**PAGE TEXT**
Chairman of the Central Executive Committee of the Turkmen SSR
- In office 21 May 1925 – 12 January 1938
- General Secretary: Joseph Stalin
- Preceded by: Position created
- Succeeded by: Batyr Ataýew

Personal details
- Born: 1894 Mangyshlak Peninsula,
- Died: 28 October 1938 (aged 43–44) Moscow Oblast, Soviet Union
- Citizenship: Soviet
- Party: Communist Party of the Soviet Union

= Nedirbaý Aýtakow =

Turkmenistani revolutionary and Soviet politician

Nedirbaý Aýtakow (Недирбай (Надырбай) Айтаков); 1894 – October 28, 1938) was a Turkmenistani revolutionary and Soviet politician. He was born in the Transcaspian Oblast. From May 21, 1925, to July 21, 1937, he was the chairman of the Turkmenistan Central Executive Committee from 1925 to 1938 and served on the Central Executive Committee of the Soviet Union as a representative of the Turkmen Soviet Socialist Republic. During the Great Purge, he was executed by firing squad. After the death of Joseph Stalin, he was rehabilitated.

==Biography==
Aýtakow was born in the steppe on the Mangyshlak peninsula, near the Alexander Fort in the Transcaspian region.

The advance of the Red Army through the territories inhabited by the Turkmens and the capture of Krasnovodsk in February 1920 led to the establishment of Soviet power in the region. From 1920 to 1921 Aýtakow became the chairman of the village council, and then a member of the volost Krasnovodsk revolutionary committee.

In 1921, Aýtakow was elected a delegate to the county congress of councils, as well as a member of the executive committee of the Krasnovodsk county council, and served as head of the Krasnovodsk county department of social security; in 1922 he became chairman of the executive committee of the Krasnovodsk city council.

He joined the RCP(b) in 1922. At the session of the Central Executive Committee of the Turkestan ASSR, he was elected deputy chairman (1923 - January 9, 1924) and a member of the Presidium of the Central Executive Committee of the Turkestan ASSR. On January 9, 1924, Aitakov was approved as the chairman of the Central Executive Committee of the Turkestan ASSR (which at that time was part of the RSFSR) and worked in this position until 10/27/1927.

**TASK 1**
In the Nedirbaý Aýtakow biography, what does the text give as the cause of the establishment of Soviet power in the region? Answer in one to three sentences.
**TASK 2**
Take the Nedirbaý Aýtakow biography further, starting after its last sentence.

**MATERIAL SHOWN**
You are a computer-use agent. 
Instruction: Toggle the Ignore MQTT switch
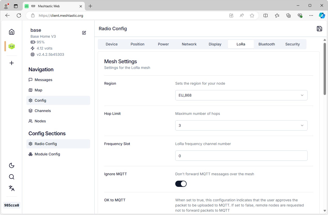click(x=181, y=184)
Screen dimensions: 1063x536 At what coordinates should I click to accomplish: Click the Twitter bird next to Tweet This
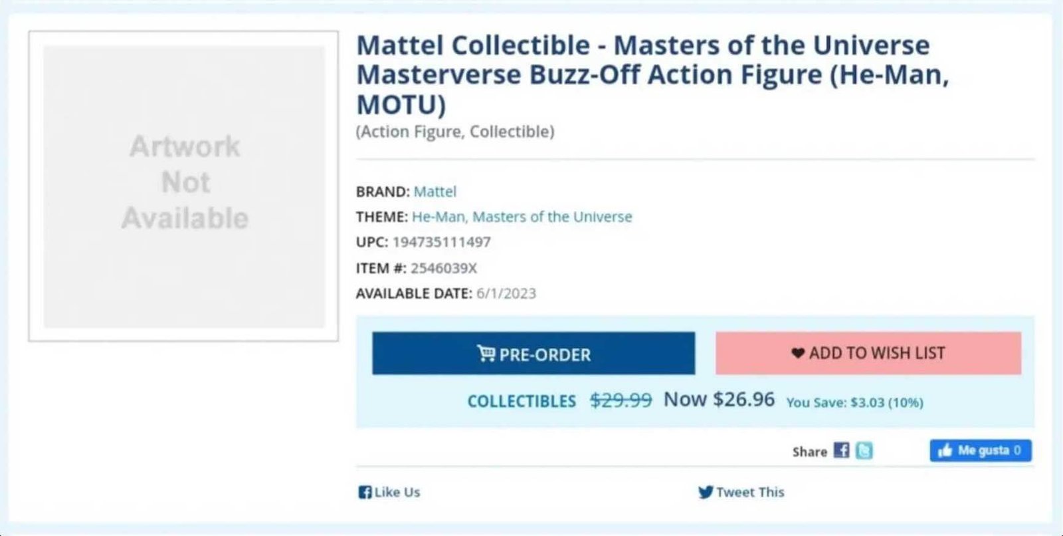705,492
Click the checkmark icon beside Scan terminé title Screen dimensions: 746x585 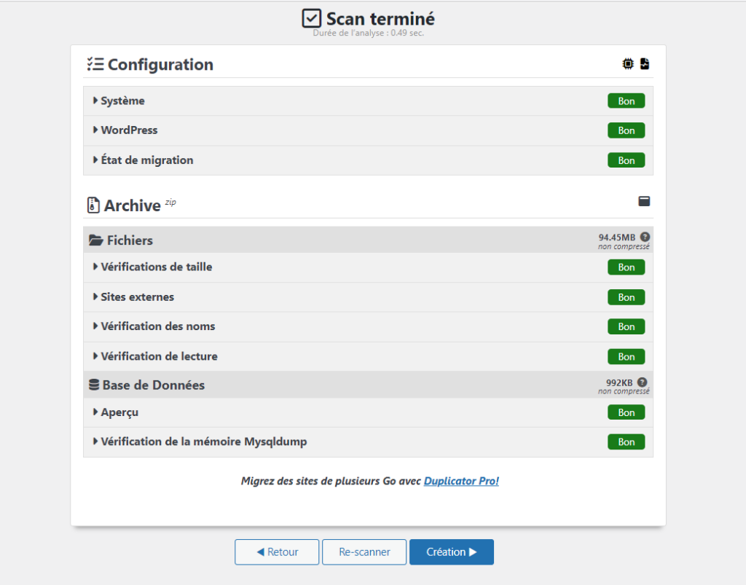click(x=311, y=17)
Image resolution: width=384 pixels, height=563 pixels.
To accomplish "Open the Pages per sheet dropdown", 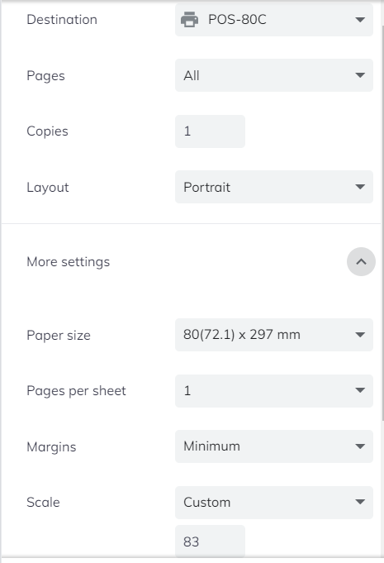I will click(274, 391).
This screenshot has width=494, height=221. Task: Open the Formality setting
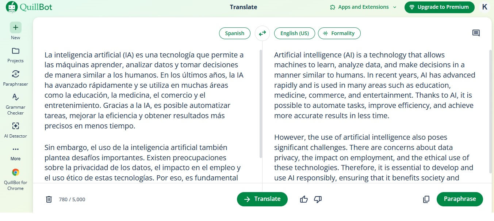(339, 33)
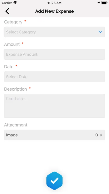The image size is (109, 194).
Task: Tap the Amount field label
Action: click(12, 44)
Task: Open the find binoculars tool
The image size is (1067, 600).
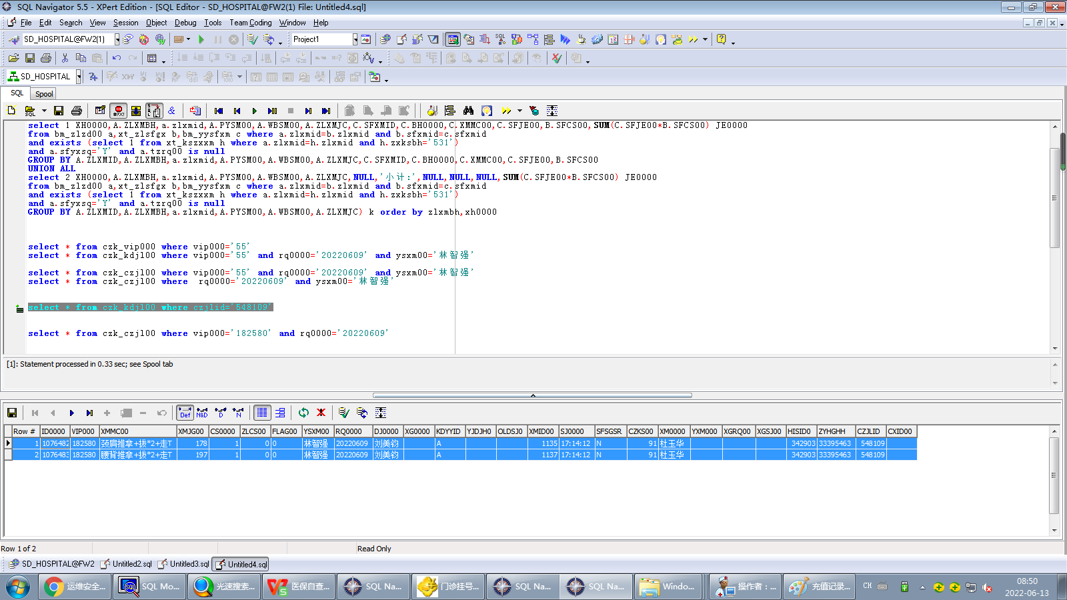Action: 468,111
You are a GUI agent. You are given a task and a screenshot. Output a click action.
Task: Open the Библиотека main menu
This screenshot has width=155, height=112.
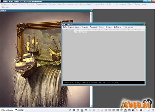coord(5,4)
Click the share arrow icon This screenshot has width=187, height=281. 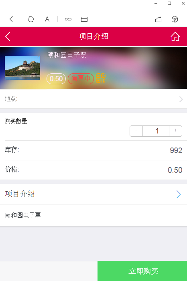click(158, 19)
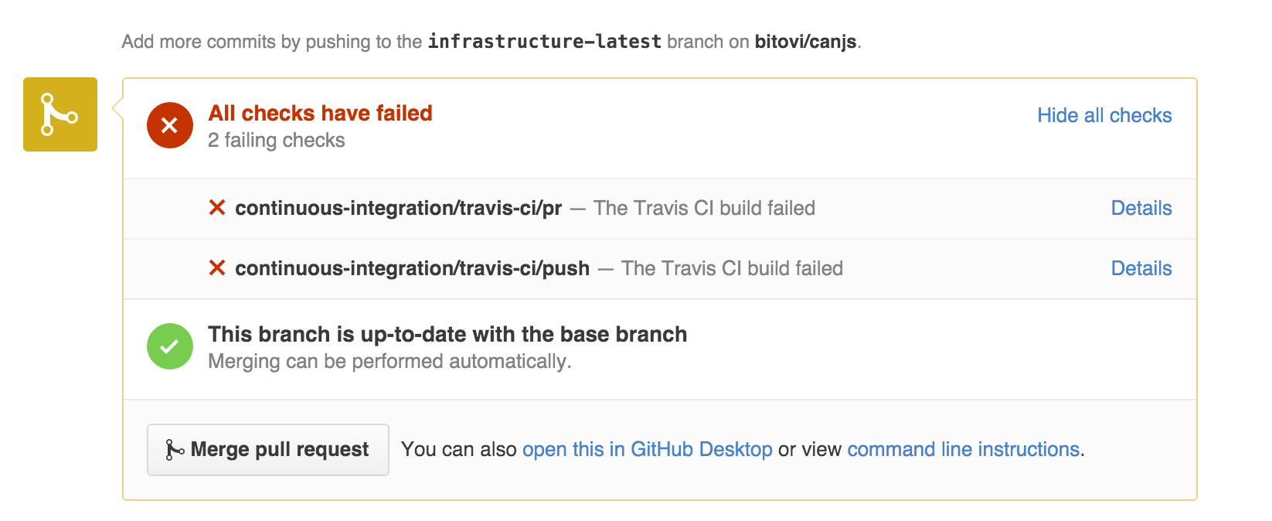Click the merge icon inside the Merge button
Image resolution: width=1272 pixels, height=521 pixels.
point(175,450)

==

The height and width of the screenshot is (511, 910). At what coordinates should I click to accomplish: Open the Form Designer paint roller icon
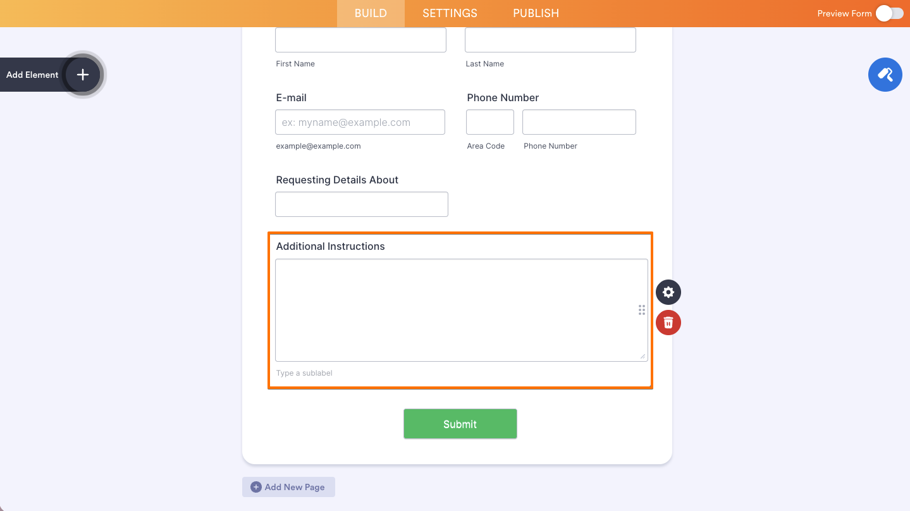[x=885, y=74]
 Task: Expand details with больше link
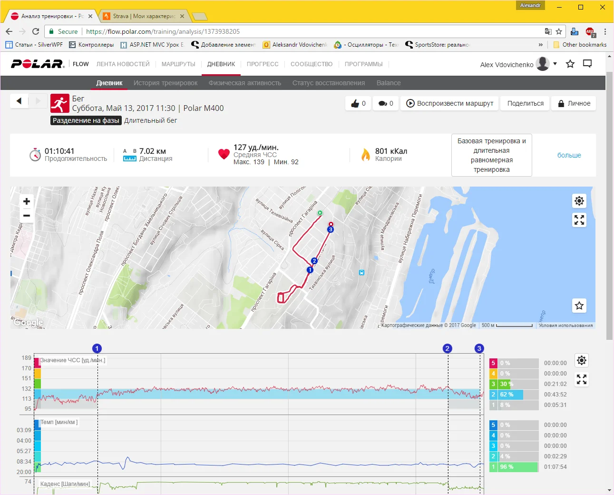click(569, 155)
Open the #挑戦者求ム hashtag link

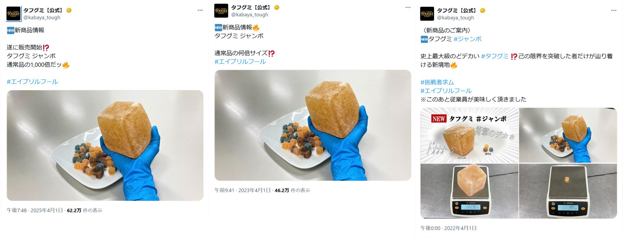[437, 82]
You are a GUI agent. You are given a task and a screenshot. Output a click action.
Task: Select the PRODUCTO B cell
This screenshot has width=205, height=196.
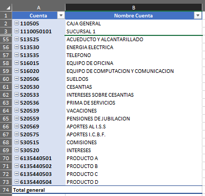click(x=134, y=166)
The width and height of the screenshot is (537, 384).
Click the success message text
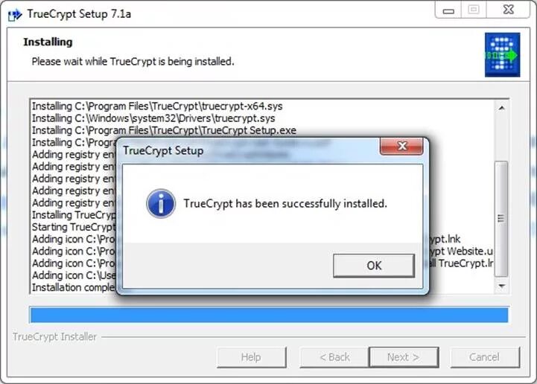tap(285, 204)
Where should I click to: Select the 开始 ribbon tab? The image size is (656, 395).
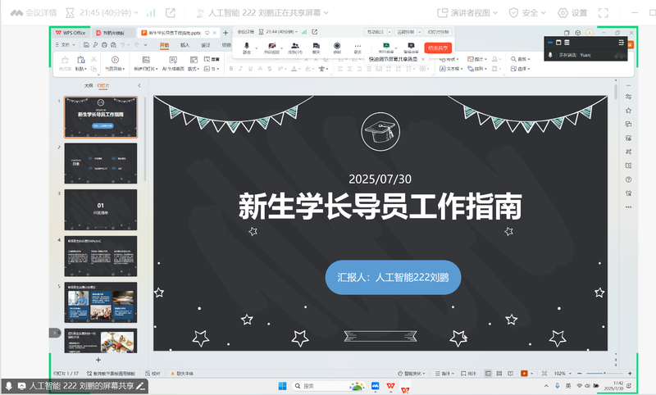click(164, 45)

**TASK ANSWER 1**
The advance of the Red Army through the territories inhabited by the Turkmens and the capture of Krasnovodsk in February 1920 led to the establishment of Soviet power in the region.

**TASK ANSWER 2**
From November 1924 to February 1925 he was the chairman of the Revolutionary Committee of Turkmenistan, which acted as a provisional government. When the incorporation of Turkmenistan into the USSR was completed, Aýtakow was elected to the post of chairman of the Central Executive Committee of the Turkmen SSR (February 1925-July 1937). Due to the acquisition of the status of a union republic by Turkmenistan, Aýtakow was elected one of the chairmen of the Central Executive Committee of the USSR (May 21, 1925).

Aýtakow was arrested in Ashgabat on the night of July 21–22, 1937. On October 28, 1938, the military collegium of the Supreme Court of the USSR sentenced Aýtakow to death on charges of espionage and plotting to tear Turkmenistan away from the Soviet Union. The sentence was carried out on October 28, 1938.

Aýtakow was rehabilitated by the Military Collegium of the Supreme Court of the USSR on December 12, 1956.

Aýtakow's son, Zelili Nedirbaýewiç Aýtakow, (1931-2010) was a surgeon-oncologist and doctor of medical sciences.

==Bibliography==
- Przewodnik po historii Partii Komunistycznej i ZSRR (ros.)